Excerpt from a dataset:
— begin —
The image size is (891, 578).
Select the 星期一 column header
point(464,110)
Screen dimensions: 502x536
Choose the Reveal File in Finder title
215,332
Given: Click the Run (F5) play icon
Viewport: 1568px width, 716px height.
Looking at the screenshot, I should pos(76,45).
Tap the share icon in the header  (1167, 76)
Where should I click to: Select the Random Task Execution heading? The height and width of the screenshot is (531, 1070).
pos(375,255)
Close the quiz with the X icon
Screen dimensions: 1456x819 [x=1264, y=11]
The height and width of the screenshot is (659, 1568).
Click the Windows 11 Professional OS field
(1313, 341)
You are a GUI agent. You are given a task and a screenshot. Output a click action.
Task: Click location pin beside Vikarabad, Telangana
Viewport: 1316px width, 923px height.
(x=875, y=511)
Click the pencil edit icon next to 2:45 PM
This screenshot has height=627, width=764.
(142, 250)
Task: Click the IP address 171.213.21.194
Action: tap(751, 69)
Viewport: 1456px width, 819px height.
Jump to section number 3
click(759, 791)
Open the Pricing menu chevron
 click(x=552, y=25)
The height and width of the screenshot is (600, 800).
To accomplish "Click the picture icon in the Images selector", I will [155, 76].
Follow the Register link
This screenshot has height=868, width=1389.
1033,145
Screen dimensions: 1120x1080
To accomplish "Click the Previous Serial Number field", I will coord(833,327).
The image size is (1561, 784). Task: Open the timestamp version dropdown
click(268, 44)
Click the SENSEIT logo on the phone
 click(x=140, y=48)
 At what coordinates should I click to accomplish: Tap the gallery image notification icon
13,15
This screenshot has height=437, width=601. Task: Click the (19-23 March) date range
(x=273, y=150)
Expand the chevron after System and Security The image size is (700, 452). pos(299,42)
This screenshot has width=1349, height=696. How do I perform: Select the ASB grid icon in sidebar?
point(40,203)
— end —
Written instruction:
Scale the listing from the line with "This screenshot has width=1349, height=696." through the end of the listing, inclusive. Write those lines out again, requests included, and multiply every coordinate in the answers by 2.15, rounding to whole numbers with halves rounded up.

Output of the task:
This screenshot has width=1349, height=696. How do I perform: Select the ASB grid icon in sidebar?
point(86,436)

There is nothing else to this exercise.